▶ **Given exercise 1**
From the passage on anger, quote the part that opens with the words containing "II. A JUST CAUSE" and closes with "a hasty action.".
▶ **Given exercise 2**
According to the passage on anger, why does vengeance belong to God?

▶ **Provided passage**
But vengeance, retribution, belongs to God (Romans 12:19). He alone has the knowledge to apportion it, looking both to the past and to the future. But anger tempts to retaliation (Matthew 5:38). The wrong fills the mind. Our own errors and acts of wrong (cf. John 8:7), and the plea, Thine anger brings harm to the innocent, are unheeded. The fact that there was cause for anger blinds to its real nature; for unrestrained anger is in truth an offering to self-love. The plea of zeal for right and of godly indignation may seem sincere; but "ye know not what manner of spirit ye are of."

II. A JUST CAUSE FOR ANGER DOES NOT EXCUSE WRONGDOING. God's laws cannot be set aside. And he who takes on himself the office of judge should be especially watchful not to transgress (Psalm 37:3). To do wrong on the plea of doing God's work is to distrust his providential care (Romans 12:19-21). It is to do evil that good may come; a form of being drawn aside by our own lusts (cf. 1 Samuel 24:7; 1 Samuel 26:9). Such acts of wrong are especially evil in Christians. They are "a city set on an hill." Men are ever ready to point to their errors as excusing their own. Men see and judge the act, but cannot estimate the provocation, or, it may be, the sorrow, for a hasty action.

▶ **Information shown**
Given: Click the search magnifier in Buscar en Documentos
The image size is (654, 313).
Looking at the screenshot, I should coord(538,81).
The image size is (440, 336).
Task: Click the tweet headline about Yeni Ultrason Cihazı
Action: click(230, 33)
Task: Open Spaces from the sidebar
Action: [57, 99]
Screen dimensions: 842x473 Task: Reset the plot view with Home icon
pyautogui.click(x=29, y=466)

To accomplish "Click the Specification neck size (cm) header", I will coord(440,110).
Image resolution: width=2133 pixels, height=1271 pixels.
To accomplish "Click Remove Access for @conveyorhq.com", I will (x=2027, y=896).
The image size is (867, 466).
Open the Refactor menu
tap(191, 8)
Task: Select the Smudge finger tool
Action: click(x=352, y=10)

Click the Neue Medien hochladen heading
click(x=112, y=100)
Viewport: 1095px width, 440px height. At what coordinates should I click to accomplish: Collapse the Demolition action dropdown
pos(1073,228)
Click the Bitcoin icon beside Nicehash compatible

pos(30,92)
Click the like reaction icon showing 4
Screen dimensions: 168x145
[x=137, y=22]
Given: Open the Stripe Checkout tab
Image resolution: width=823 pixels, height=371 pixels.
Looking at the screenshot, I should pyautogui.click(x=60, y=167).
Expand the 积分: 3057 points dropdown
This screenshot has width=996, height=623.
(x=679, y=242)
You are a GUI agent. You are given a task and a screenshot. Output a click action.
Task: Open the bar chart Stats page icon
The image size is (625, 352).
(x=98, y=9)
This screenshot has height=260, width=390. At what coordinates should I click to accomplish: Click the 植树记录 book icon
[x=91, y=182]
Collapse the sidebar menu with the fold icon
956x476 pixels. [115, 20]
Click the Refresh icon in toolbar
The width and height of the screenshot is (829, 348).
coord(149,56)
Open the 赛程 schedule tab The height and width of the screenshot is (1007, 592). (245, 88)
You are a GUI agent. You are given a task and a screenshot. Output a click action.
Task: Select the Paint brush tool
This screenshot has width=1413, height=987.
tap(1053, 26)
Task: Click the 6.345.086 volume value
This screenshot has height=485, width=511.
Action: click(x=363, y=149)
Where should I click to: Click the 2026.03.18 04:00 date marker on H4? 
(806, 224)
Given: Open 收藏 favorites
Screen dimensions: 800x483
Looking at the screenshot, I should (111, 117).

▶ **Task solution 1**
II. A JUST CAUSE FOR ANGER DOES NOT EXCUSE WRONGDOING. God's laws cannot be set aside. And he who takes on himself the office of judge should be especially watchful not to transgress (Psalm 37:3). To do wrong on the plea of doing God's work is to distrust his providential care (Romans 12:19-21). It is to do evil that good may come; a form of being drawn aside by our own lusts (cf. 1 Samuel 24:7; 1 Samuel 26:9). Such acts of wrong are especially evil in Christians. They are "a city set on an hill." Men are ever ready to point to their errors as excusing their own. Men see and judge the act, but cannot estimate the provocation, or, it may be, the sorrow, for a hasty action.

▶ **Task solution 2**
Vengeance belongs to God because he alone has the knowledge to apportion it, looking both to the past and to the future.